Eventually though, she managed to steel herself sufficiently to carry on, and started with rekindled determination – however fake it may have been – towards the heavy, oak doors that guarded whatever secrets lay beyond them.
She locked a blinkered gaze on the entrance, attempting to ignore the pools flanking the stone staircase as she slowly climbed the steps. She feared catching a glimpse of contorted fingers rising from the inky blackness of the stagnating fluid, however alien that concept may have been within the real world she was desperately trying to remain planted.
She reached the top of the steps and exhaled; she’d arrived.
She crossed the stone-flagged landing to the tall, dominating, oak-panelled doors, coated in treacle-thick layers of black, heavily crazed paint.
Two stone columns stood guard majestically either side, drawing Lucy’s eyes up to an ornate lunette that crowned the entire entranceway, its concave, vista-like surface painted with depictions of frolicking cherubs lording over all who passed beneath.
As she drank in the details of the vivid artwork, she began to notice each winged child had what looked to be a horned, demonic version of itself peeking from behind each and every one. It was yet another detail that had managed to escape her younger self, and one that sent a slow-dripping shudder sliding down her spine.
She swung her rucksack to the front to retrieve the keys. She started to thumb through the cluster. So many, she thought, wondering what secrets each one might unlock.
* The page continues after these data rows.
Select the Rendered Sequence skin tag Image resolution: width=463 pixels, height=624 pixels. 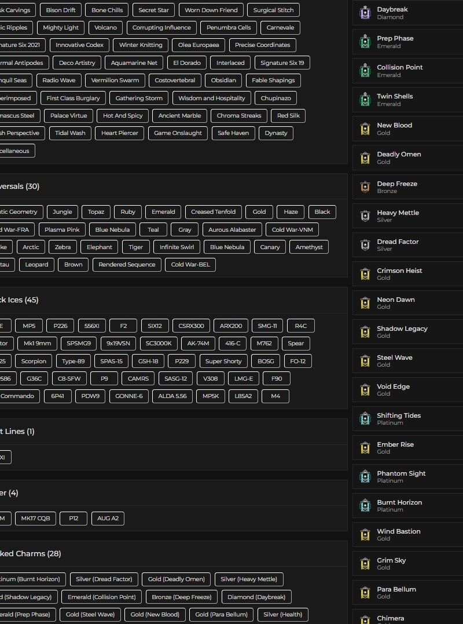coord(127,265)
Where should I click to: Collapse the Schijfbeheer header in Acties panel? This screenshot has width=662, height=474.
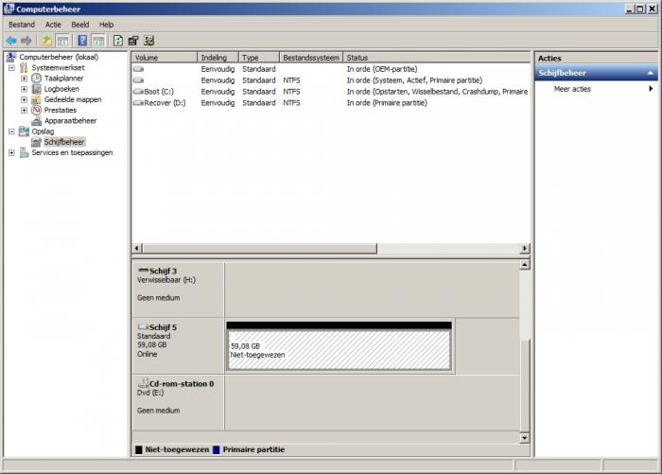pyautogui.click(x=650, y=73)
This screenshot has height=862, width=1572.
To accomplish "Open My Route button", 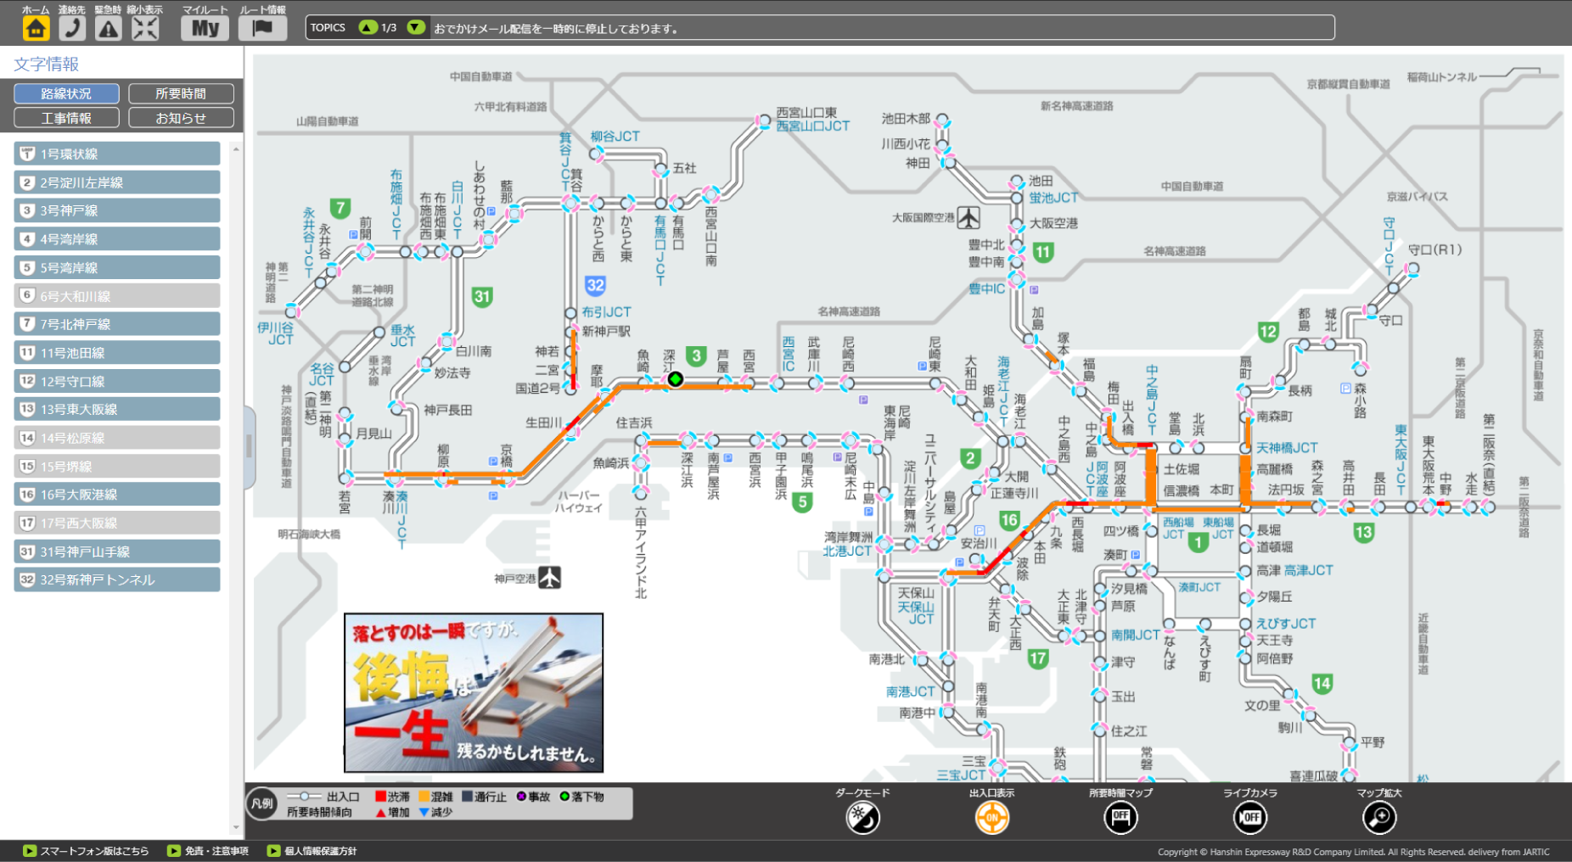I will [x=205, y=28].
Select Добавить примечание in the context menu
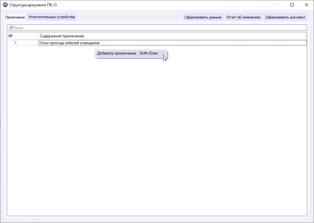The image size is (314, 223). (x=116, y=53)
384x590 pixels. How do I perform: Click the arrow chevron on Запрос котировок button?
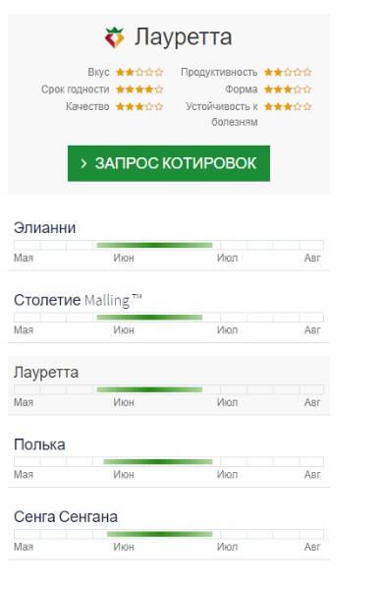pyautogui.click(x=83, y=163)
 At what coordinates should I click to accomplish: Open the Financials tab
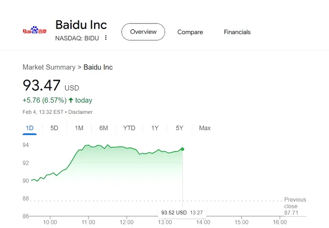[x=237, y=32]
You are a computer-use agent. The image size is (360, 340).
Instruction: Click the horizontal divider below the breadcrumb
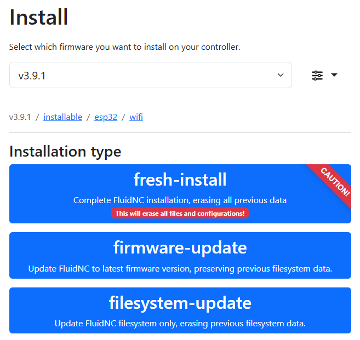point(180,132)
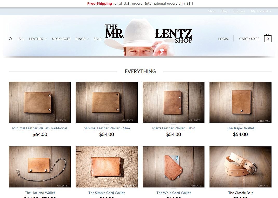Expand the Rings menu dropdown
The height and width of the screenshot is (198, 278).
tap(82, 39)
But standing out like a white rose in a bed of nettles, was one key that looked pompous and majestic enough to be charged with the task of unlocking such an imposing door as the one she faced, so she swung it clear of the rest, and carefully slid it into the lock… It fitted.
Lucy had to use both hands and the majority of her strength to rotate the large, ornate key, its sister mechanism having sat idle, unfriended by oil or use for over half a decade.
The tumblers finally broke their bonds, and announced Lucy’s presence with a deep, hollow, metallic clank, amplified by the entire door.
She pushed, but nothing gave.
She stepped back to scan the heavy oak slab for any other locks, but could see none.
She dropped the keys back into her bag, slipped it on, and leant her whole bodyweight hard against the door again, and with a few determined thrusts, it finally crackled open, the bonds of inactivity relenting to her persistence.
The dry hinges cracked as the door swung open, presenting the interior like parting curtains unveil a stage. But in this particular play, Lucy was a cast member that had yet to read the script.